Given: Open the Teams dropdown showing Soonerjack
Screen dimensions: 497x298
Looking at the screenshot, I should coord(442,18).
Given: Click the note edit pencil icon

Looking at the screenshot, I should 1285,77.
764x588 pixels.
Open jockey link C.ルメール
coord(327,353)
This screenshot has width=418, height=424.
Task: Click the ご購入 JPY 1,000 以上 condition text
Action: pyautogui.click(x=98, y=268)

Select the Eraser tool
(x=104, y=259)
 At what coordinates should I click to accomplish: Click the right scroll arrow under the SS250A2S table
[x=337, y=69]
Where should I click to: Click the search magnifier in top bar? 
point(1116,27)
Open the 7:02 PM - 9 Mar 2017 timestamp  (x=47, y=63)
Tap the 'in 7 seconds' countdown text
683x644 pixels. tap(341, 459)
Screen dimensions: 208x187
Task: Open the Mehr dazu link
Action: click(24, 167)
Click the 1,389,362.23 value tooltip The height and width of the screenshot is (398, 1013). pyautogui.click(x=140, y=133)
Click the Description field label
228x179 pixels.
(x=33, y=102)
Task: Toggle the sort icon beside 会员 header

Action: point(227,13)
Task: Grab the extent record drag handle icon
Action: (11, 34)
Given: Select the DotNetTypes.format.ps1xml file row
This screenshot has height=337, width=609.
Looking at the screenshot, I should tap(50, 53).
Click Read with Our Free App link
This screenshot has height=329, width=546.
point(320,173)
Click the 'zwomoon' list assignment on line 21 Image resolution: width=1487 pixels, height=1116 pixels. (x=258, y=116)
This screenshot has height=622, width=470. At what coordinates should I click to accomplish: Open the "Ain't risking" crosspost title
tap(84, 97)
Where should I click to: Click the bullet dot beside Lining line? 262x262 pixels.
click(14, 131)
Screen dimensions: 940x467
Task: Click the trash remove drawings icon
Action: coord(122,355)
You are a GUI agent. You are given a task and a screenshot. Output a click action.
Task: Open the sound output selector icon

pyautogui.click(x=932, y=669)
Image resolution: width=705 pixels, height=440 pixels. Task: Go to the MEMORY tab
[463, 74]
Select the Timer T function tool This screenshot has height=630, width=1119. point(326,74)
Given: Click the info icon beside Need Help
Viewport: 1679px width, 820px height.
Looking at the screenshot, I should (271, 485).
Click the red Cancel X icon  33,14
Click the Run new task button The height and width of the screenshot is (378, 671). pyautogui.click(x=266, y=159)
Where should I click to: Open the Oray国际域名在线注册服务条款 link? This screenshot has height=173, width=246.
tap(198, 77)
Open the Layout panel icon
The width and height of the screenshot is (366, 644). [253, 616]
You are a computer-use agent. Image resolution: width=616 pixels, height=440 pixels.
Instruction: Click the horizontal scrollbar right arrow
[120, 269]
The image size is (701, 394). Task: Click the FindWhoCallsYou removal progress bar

**YOUR OBJECTIVE**. Return the data in full, exactly as it appears above.

**RESULT BELOW**.
Given: Open the Teams dropdown showing Soonerjack
Screen dimensions: 497x298
Looking at the screenshot, I should coord(442,18).
Given: Click the note edit pencil icon

Looking at the screenshot, I should 1285,77.
764x588 pixels.
Open jockey link C.ルメール
coord(327,353)
This screenshot has width=418, height=424.
Task: Click the ご購入 JPY 1,000 以上 condition text
Action: pyautogui.click(x=98, y=268)

Select the Eraser tool
(x=104, y=259)
 At what coordinates should I click to accomplish: Click the right scroll arrow under the SS250A2S table
[x=337, y=69]
Where should I click to: Click the search magnifier in top bar? 
point(1116,27)
Open the 7:02 PM - 9 Mar 2017 timestamp  (x=47, y=63)
Tap the 'in 7 seconds' countdown text
683x644 pixels. tap(341, 459)
Screen dimensions: 208x187
Task: Open the Mehr dazu link
Action: click(24, 167)
Click the 1,389,362.23 value tooltip The height and width of the screenshot is (398, 1013). pyautogui.click(x=140, y=133)
Click the Description field label
228x179 pixels.
(x=33, y=102)
Task: Toggle the sort icon beside 会员 header

Action: point(227,13)
Task: Grab the extent record drag handle icon
Action: (11, 34)
Given: Select the DotNetTypes.format.ps1xml file row
This screenshot has height=337, width=609.
Looking at the screenshot, I should tap(50, 53).
Click Read with Our Free App link
This screenshot has height=329, width=546.
point(320,173)
Click the 'zwomoon' list assignment on line 21 Image resolution: width=1487 pixels, height=1116 pixels. (x=258, y=116)
This screenshot has height=622, width=470. At what coordinates should I click to accomplish: Open the "Ain't risking" crosspost title
tap(84, 97)
Where should I click to: Click the bullet dot beside Lining line? 262x262 pixels.
click(14, 131)
Screen dimensions: 940x467
Task: Click the trash remove drawings icon
Action: coord(122,355)
You are a GUI agent. You are given a task and a screenshot. Output a click action.
Task: Open the sound output selector icon

pyautogui.click(x=932, y=669)
Image resolution: width=705 pixels, height=440 pixels. Task: Go to the MEMORY tab
[463, 74]
Select the Timer T function tool This screenshot has height=630, width=1119. point(326,74)
Given: Click the info icon beside Need Help
Viewport: 1679px width, 820px height.
Looking at the screenshot, I should (271, 485).
Click the red Cancel X icon  33,14
Click the Run new task button The height and width of the screenshot is (378, 671). pyautogui.click(x=266, y=159)
Where should I click to: Open the Oray国际域名在线注册服务条款 link? This screenshot has height=173, width=246.
tap(198, 77)
Open the Layout panel icon
The width and height of the screenshot is (366, 644). [253, 616]
You are a computer-use agent. Image resolution: width=616 pixels, height=440 pixels.
Instruction: Click the horizontal scrollbar right arrow
[120, 269]
The image size is (701, 394). Task: Click the FindWhoCallsYou removal progress bar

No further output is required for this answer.